CareFusion is warning of a malfunction in its AVEA ventilators.--Courtesy of CareFusion

CareFusion ($CFN) is back in familiar regulatory waters, cautioning customers of a malfunction in one of its ventilators and earning the FDA's most dire warning for the third time this year.

At issue are CareFusion's AVEA ventilators, used to assist patients' breathing. If used at high altitudes on their neonatal setting, the devices can under-report tidal volume, possibly resulting in a higher-than-expected output that puts patients at risk. The issue doesn't affect AVEA's adult or pediatric settings, and it only flares up when units are used more than 5,000 feet above sea level, according to the company. CareFusion isn't asking patients to return the devices but instead working on a software update to correct the problem.

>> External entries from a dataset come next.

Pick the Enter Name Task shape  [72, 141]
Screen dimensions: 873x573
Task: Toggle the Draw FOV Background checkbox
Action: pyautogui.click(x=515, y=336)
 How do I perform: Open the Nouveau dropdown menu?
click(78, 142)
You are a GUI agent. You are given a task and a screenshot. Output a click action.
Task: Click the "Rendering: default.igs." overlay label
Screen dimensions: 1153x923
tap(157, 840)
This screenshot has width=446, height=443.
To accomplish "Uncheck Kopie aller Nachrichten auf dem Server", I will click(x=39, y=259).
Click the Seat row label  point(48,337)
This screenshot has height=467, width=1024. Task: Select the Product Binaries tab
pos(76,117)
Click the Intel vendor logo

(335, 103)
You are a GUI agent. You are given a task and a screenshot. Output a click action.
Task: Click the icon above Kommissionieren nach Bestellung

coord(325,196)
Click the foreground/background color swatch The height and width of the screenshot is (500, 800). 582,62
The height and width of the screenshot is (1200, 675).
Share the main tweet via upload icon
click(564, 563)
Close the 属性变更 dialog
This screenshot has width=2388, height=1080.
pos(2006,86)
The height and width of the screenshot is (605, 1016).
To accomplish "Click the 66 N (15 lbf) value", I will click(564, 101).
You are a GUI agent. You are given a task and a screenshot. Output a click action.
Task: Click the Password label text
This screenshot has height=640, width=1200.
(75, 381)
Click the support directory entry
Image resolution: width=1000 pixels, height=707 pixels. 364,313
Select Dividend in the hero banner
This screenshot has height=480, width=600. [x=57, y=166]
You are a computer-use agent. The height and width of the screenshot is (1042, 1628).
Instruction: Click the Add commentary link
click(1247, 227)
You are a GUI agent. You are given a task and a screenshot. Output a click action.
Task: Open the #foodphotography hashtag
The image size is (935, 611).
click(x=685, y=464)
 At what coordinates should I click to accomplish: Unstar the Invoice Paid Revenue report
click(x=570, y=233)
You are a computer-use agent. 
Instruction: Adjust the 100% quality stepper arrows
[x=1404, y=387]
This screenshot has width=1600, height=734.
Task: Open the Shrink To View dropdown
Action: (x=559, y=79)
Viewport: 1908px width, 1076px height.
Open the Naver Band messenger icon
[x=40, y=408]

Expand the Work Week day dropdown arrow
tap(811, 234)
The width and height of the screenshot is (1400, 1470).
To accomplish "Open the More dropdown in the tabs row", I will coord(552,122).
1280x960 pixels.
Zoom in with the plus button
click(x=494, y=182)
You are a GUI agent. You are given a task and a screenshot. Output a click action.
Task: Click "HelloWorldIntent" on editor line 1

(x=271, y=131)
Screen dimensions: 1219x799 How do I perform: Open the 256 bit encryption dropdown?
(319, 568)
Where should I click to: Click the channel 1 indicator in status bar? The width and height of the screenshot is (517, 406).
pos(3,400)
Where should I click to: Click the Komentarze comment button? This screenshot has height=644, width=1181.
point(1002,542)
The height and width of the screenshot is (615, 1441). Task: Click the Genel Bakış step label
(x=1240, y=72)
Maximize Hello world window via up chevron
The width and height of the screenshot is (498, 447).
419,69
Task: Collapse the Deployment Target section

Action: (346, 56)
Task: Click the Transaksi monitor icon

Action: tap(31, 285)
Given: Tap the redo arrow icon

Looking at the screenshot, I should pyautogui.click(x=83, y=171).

In the meantime, the FDA has labeled the action a Class I recall, reserved for device malfunctions that can lead to serious adverse events including death. The agency is asking patients and physicians to report any adverse events through its MedWatch system.

That makes for CareFusion's third such blemish this year, following two Class I recalls tied to its Alaris line of infusion pumps. In August, the company warned that some of its Alaris PC units shipped with lower voltages than needed, risking a failure of communication between the processor and keyboard. In March, CareFusion warned that using certain Alaris attachments could render the keyboard unresponsive until the pump could be restarted, putting patients in danger.

CareFusion has now been plagued by regulatory woes for years, and the near-constant FDA trouble might be weighing on sales. The company's medical systems revenue slipped 5% to $2.3 billion in the fiscal year ended June 30, dragged down by declines in respiratory technologies and infusion systems. On the whole, CareFusion's sales dipped 1% to $3.6 billion in fiscal 2013.